Exercise requirements:
A – List every person the Abarbanel biography names other than Isaac Abarbanel himself.
B – Carry on the Abarbanel biography from its last sentence.
[Passage for review Boundary: Start]
Portuguese Jewish statesman, philosopher, Bible commentator, & financier (1437–1508)

Isaac ben Judah Abarbanel (יצחק בן יהודה אברבנאל;‎ 1437–1508), commonly referred to as Abarbanel (אַבַּרבְּנְאֵל; also spelled Abravanel, Avravanel or Abrabanel), was a Portuguese Jewish statesman, philosopher, Bible commentator, and financier.

==Name==
Some debate exists over whether his last name should be pronounced Abarbanel or Abravanel. The traditional pronunciation is Abarbanel. Modern scholarly literature, since Graetz and Baer, has most commonly used Abravanel, but his own son Judah insisted on Abarbanel, and Sefer HaTishbi by Elijah Levita, who was a nearby contemporary, twice vowels the name as Abarbinel (אַבַּרְבִּינֵאל).

The name's etymology is uncertain. Some say it comes from Ab Rabban El, meaning "father of the rabbis of God", which seems to favor the pronunciation "Abrabanel".

==Biography==

Abarbanel was born in Lisbon, Portugal, into one of the oldest and most distinguished Iberian Jewish families, his antecedents having escaped the massacre in Castile in 1391. A student of the rabbi of Lisbon, Joseph Chaim, he became well versed in rabbinic literature and in the learning of his time, devoting his early years to the study of Jewish philosophy. Abarbanel is quoted as saying that he counted Joseph ibn Shem-Tov as his mentor. At 20 years old, he wrote on the original form of the natural elements, on religious questions and prophecy. Together with his intellectual abilities, he exhibited a mastery of financial matters. This attracted the attention of King Afonso V of Portugal, who employed him as treasurer.
[Passage for review Boundary: End]
[Exercise data Boundary: Start]
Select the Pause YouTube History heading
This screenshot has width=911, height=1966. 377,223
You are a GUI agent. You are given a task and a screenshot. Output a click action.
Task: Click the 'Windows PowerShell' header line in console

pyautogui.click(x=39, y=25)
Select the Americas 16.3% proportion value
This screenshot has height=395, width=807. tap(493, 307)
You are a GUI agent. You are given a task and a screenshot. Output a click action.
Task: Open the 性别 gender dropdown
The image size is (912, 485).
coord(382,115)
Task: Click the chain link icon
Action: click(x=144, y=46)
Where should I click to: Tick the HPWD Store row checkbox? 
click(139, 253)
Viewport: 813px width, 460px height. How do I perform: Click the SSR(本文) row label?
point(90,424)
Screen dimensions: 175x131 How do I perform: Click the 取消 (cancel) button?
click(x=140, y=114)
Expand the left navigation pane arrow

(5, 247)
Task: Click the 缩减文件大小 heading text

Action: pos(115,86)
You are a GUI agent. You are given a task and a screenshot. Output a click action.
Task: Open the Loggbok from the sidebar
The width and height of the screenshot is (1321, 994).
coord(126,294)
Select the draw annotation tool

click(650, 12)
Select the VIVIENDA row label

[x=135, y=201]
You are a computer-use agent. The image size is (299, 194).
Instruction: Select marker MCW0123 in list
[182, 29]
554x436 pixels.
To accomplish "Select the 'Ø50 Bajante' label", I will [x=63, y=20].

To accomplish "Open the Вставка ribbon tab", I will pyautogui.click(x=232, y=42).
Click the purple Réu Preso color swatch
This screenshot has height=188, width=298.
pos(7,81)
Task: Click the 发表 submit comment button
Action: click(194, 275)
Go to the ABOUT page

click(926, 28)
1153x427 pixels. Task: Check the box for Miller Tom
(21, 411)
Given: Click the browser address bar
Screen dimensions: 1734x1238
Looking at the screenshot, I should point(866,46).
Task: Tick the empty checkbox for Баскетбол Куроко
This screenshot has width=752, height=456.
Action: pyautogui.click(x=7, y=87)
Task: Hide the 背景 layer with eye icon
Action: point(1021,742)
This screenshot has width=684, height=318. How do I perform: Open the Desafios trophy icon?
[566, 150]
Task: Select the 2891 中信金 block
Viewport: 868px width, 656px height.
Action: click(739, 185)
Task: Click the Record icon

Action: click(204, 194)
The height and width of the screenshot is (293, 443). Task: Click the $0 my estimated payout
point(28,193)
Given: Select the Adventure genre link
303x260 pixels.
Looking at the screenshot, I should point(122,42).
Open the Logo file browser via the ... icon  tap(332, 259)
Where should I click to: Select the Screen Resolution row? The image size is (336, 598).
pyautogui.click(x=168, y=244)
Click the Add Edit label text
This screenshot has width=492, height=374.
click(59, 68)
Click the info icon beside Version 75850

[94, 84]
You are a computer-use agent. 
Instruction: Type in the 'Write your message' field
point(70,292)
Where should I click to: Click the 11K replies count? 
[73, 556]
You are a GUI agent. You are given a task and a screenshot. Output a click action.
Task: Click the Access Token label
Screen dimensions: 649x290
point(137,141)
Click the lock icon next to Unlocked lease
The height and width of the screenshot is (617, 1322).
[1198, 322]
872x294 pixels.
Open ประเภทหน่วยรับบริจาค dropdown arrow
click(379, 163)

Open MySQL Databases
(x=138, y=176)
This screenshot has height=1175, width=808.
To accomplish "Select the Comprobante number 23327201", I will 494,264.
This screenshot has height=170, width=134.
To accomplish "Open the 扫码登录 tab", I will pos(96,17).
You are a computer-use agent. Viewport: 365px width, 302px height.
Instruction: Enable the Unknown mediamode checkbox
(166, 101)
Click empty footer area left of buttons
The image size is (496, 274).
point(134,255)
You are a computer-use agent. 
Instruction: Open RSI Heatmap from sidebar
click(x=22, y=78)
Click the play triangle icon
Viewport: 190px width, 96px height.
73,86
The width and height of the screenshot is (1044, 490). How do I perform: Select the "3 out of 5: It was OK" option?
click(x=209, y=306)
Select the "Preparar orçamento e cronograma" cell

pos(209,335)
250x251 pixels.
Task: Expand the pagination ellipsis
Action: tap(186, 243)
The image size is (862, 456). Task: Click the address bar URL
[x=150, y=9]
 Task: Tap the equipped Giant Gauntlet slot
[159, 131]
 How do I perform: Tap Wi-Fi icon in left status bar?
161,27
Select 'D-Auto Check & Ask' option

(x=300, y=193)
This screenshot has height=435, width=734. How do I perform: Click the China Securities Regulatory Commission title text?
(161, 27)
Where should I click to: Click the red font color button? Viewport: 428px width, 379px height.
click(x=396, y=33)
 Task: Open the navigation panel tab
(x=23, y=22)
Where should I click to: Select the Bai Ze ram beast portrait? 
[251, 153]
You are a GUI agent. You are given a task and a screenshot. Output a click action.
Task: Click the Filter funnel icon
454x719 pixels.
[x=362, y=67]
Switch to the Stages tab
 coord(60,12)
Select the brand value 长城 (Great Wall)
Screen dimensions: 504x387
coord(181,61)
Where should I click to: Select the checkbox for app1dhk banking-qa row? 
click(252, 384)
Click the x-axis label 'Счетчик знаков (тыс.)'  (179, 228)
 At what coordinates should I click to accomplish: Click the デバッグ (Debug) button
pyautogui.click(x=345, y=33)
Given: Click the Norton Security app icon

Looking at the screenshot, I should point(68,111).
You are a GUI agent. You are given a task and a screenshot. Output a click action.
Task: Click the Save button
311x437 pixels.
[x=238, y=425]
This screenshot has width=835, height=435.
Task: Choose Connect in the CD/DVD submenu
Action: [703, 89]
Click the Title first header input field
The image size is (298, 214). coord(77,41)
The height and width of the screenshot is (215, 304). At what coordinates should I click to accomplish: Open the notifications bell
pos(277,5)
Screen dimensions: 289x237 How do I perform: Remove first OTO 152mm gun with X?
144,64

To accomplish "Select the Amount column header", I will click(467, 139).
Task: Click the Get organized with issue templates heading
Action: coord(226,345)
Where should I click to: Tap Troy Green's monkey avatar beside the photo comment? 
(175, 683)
[Exercise data Boundary: End]
Written answers:
A – Graetz, Baer, Judah (his son), Elijah Levita, Joseph Chaim, Joseph ibn Shem-Tov, King Afonso V of Portugal

B –
He used his high position and the great wealth he had inherited from his father to aid his co-religionists. When his patron Afonso captured the city of Arzila, in Morocco, the Jewish captives faced being sold as slaves. Abarbanel both contributed large sums to the ransom and personally arranged for collections throughout Portugal. He also wrote to his learned and wealthy friend, Vitale (Yehiel) Nissim da Pisa, on behalf of the captives.

After the death of Afonso, he was obliged to relinquish his office, having been accused by King John II of connivance with the Duke of Braganza, who had been executed on the charge of conspiracy. Abarbanel, warned in time, saved himself by a hasty flight to Castile in 1483. His large fortune was confiscated by royal decree.

At Toledo, his new home, he occupied himself at first with Biblical studies, and in the course of six months produced an extensive commentary on the books of Joshua, Judges, and Samuel. Shortly afterward, though, he entered the service of the house of Castile. Together with his friend, the influential converso Don Abraham Senior, of Segovia, he undertook to farm the revenues and to supply provisions for the royal army, contracts that he carried out to the entire satisfaction of Queen Isabella I of Castile.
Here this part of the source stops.